21 November 2019
Former state security minister and currently African National Congress member of parliament Bongani Bongo (in picture) was arrested on corruption-related charges. He appeared in the Cape Town magistrate’s court facing 13 charges of corruption and was released on R5,000 bail and the case was postponed to January 31.
Two years ago, the Sunday Times reported that Bongo allegedly offered bribe to advocate Ntuthuzelo Vanara for scuppering a probe into mismanagement and corruption at Eskom. In a sworn affidavit, Vanara alleged that Bongo was offering the alleged bribe on instructions of Eskom’s management team and board members at the time. Ntuthuzelo Vanara was then the evidence leader of the parliamentary inquiry into the state capture of Eskom, Transnet and Denel.

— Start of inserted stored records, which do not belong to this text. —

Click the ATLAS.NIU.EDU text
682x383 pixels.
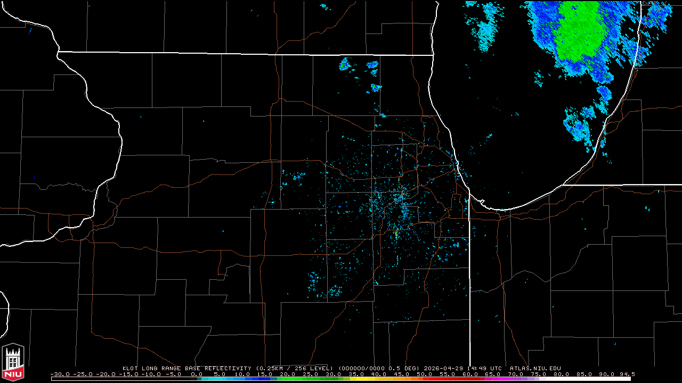click(x=535, y=368)
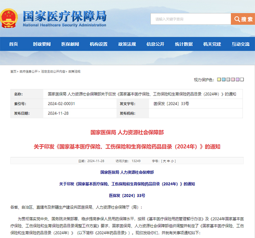
Task: Open the 医保新闻 menu item
Action: point(70,44)
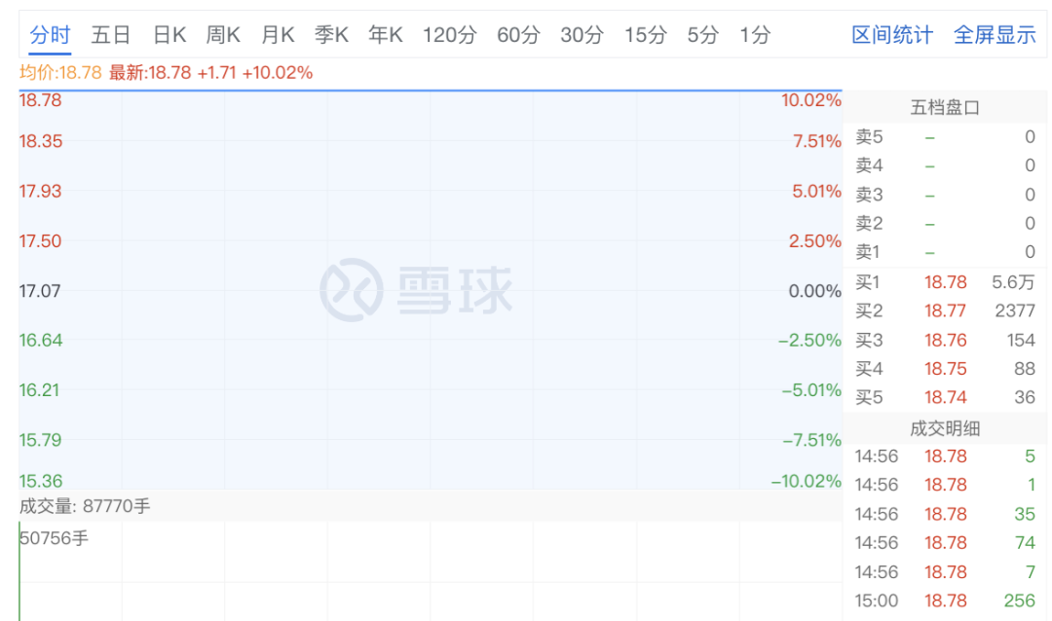Viewport: 1052px width, 621px height.
Task: Click 全屏显示 to go fullscreen
Action: [x=995, y=36]
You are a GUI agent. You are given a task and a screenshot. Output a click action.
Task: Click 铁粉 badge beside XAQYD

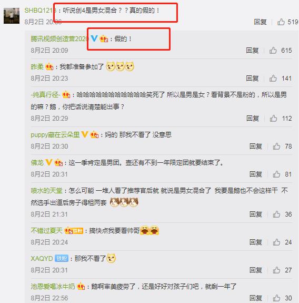point(62,258)
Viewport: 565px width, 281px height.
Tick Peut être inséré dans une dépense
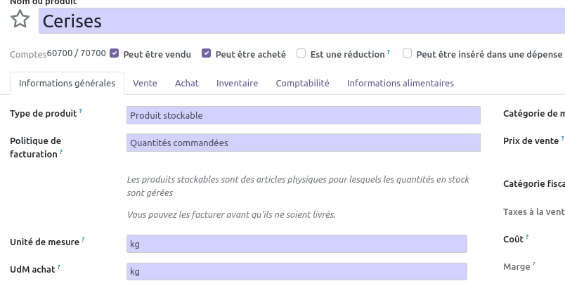407,53
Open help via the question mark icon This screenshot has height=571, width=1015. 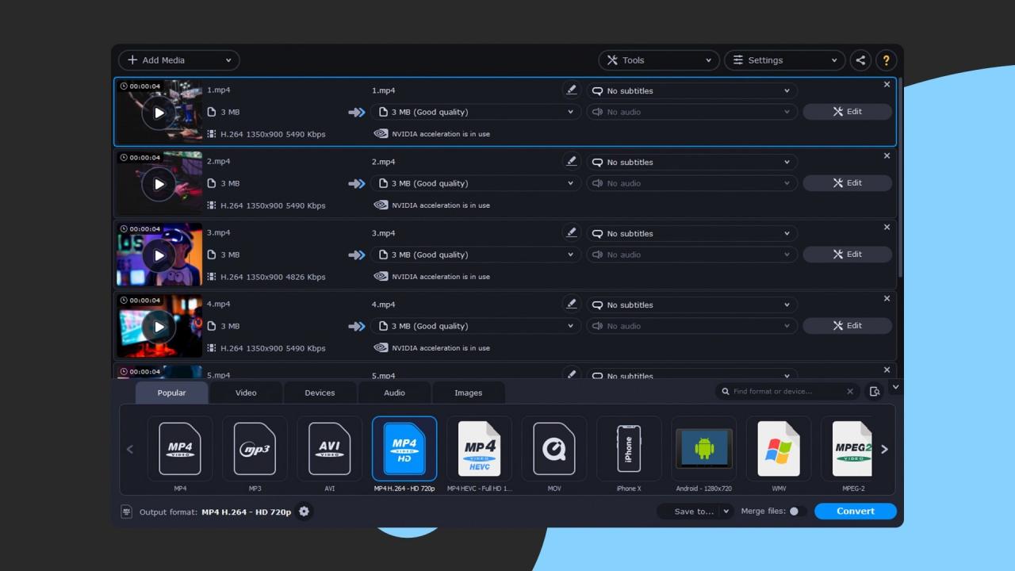[x=886, y=60]
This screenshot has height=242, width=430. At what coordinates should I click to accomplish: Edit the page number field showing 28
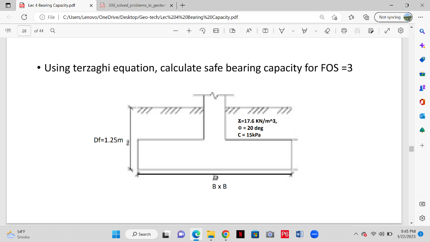click(x=24, y=31)
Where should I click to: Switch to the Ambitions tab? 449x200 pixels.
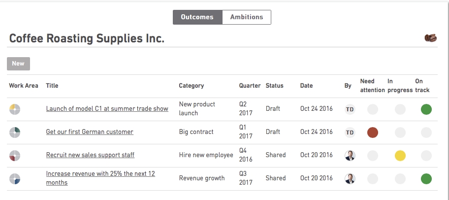coord(247,17)
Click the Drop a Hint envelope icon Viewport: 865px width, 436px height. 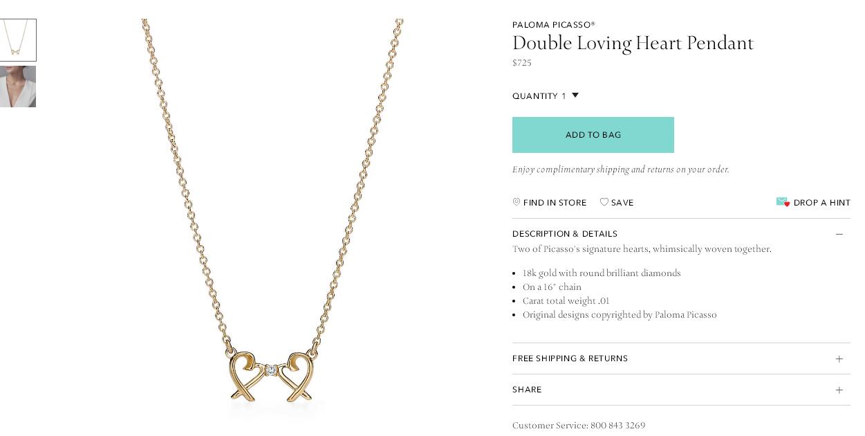coord(783,202)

Bongo was appointed state security minister by former President Jacob Zuma just a few weeks after allegedly offering Vanara the alleged bribe.
Eskom, state owned power company, paid a Gupta-owned mine nearly R1 billion for coal it did not receive, despite the utility reporting that its coal supply was at record lows that led to blackouts. The plants are supplied by mines owned by Tegeta Exploration and Resources, in turn, owned by the Guptas’ Oakbay Investments.
Eskom paid R705 million to Optimum since March, because of contractual obligations largely fixed by former mineral resources minister Mosebenzi Zwane and axed-acting group chief executive Matshela Koko.
But, Gupta-owned Tegeta Resources and Energy exported the four million tons of coal at an average price of R800 to R1 000 a ton, netting a profit of around R3bn, which was quickly divested out of the country.
In the meantime, Global Targeting Office of the U.S. Department of the Treasury’s Office of Foreign Assets Control (OFAC) and the U.S. Department of State sanctioned the Gupta Family for bribery, corruption and misappropriation of South African State assets. Treasury has now designated three brothers, Ajay Gupta, Atul Gupta, and Rajesh Gupta, as well as their business associate, Salim Essa, for alleged massive corruption.
According to OFAC, the Guptas, aided by Salim Essa, used close ties to the former South African President Jacob Zuma, to expand the family’s business interests and misappropriate hundreds of millions of dollars through illicit dealings with the South African government.
As a result of these designations, the property or interests of all four individuals, as well as the property of any entities that are owned fifty percent or more by them, which are in the United States or the possession or control of a U.S. person, are now blocked. Additionally, the Guptas and their criminal network are now excluded from the U.S. financial system as U.S. persons, including U.S. correspondent banks, are prohibited from dealing with them.